Jak informuje serwis "calcionapoli24.it", rehabilitacja kontuzjowanego kolana Arkadiusza Milika przebiega w ekspresowym tempie. Piłkarz w poniedziałek przeszedł testy u doktora Marianiego, który rekonstruował więzadła Polaka. - Zarówno Milik, jak i Faouzi Ghoulam mogą zacząć treningi z resztą drużyny - powiedział dziennikarzom Alfonso De Nicola, szef sztabu medycznego SSC Napoli.
Włoskie media donosiły niedawno, że polski napastnik może wrócić do meczowej kadry Napoli jeszcze w styczniu. De Nicola nie chciał jednak powiedzieć, kiedy polski zawodnik będzie gotowy do gry. - Musimy zobaczyć, jak zawodnik reaguje podczas zajęć. Wówczas będziemy wykonywać dalsze testy. Jeśli w tym tygodniu wspomnianej dwójce uda się wziąć udział w małych gierkach, a w kolejnym zaliczą następne treningi, będziemy wiedzieć więcej - powiedział tajemniczo lekarz Napoli.
- Sztab medyczny uważa, że Arek może być do dyspozycji Maurizio Sarriego już na mecze z RB Lipsk w Lidze Europy (pierwsze starcie 15 lutego - przyp.red.) - mówi nam Claudio Russo, dziennikarz będący blisko zespołu, publikujący artykuły w serwisie "calcionapoli24.it".
- To bardzo dobra wiadomość, ale nie możemy oczekiwać od niego najwyższej formy w przeciągu zaledwie miesiąca. Powrót Milika byłby świetny pod względem taktycznym dla zespołu. Maurizio Sarri może ustawiać zespół z Arkiem w systemie 4-2-3-1, ale także 4-3-3 z szansą na rotowanie między nim, a Callejonem i Insigne. Po dwóch bardzo ciężkich kontuzjach nie możemy od niego oczekiwać cudów, ale chłopak ma wielki talent. Poza tym trener Sarri wie, jak nim zarządzać - mówi o Miliku włoski dziennikarz.
Arkadiusz Milik doznał kontuzji we wrześniowym meczu Serie A ze SPAL, kilka dni później przeszedł operację w rzymskiej klinice Villa Stuart. Piłkarza odwiedziliśmy w jego domu pod Neapolem w październiku.

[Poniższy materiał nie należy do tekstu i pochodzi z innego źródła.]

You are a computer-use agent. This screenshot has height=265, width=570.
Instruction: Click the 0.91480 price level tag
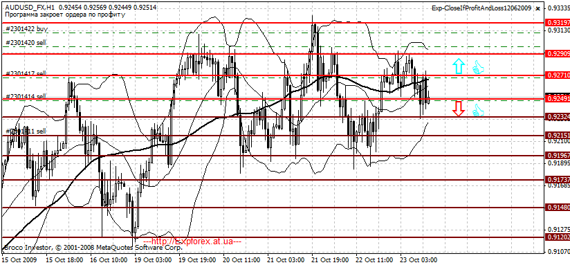[558, 207]

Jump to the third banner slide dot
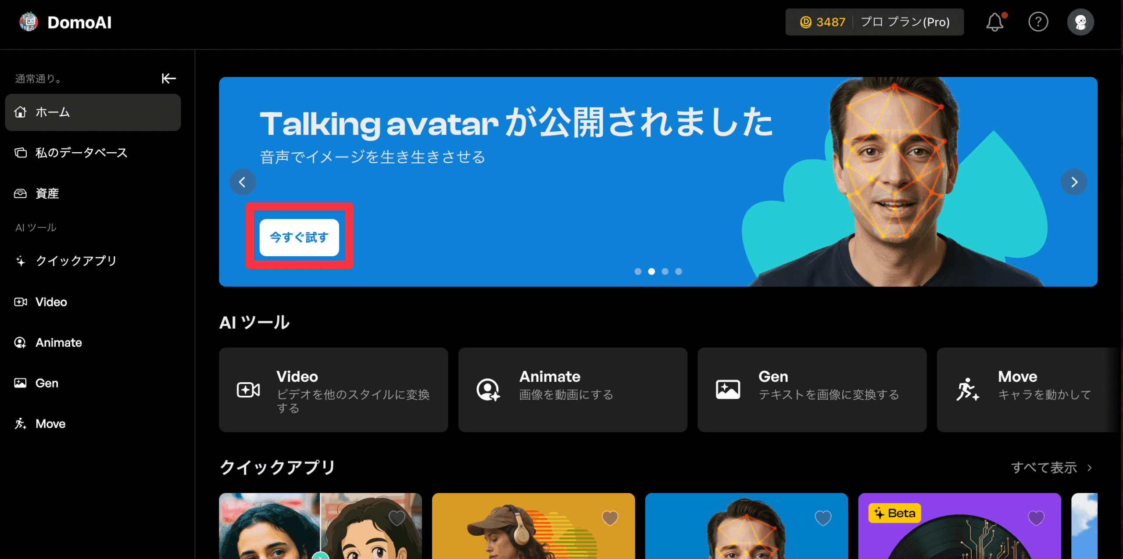click(x=665, y=272)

- Przygotowania do nowego sezonu traktowałem już jak nowy rozdział życia. W końcu czułem się świetnie! Ani w jednym, ani drugim kolanie nie odczuwałem niczego niepokojącego. I to jest najstraszniejsze: nie możesz w żaden sposób zapobiec tragedii. Mięśnie są mocne, czujesz się dobrze, a kolano i tak strzela. Jesteś bezradny - mówił o momencie odniesienia kontuzji Milik. Cały wywiad do przeczytania TUTAJ - KLIKNIJ.
ZOBACZ WIDEO Bayern poradził sobie na BayArenie bez "Lewego". Zobacz skrót meczu [ZDJĘCIA ELEVEN SPORTS 1]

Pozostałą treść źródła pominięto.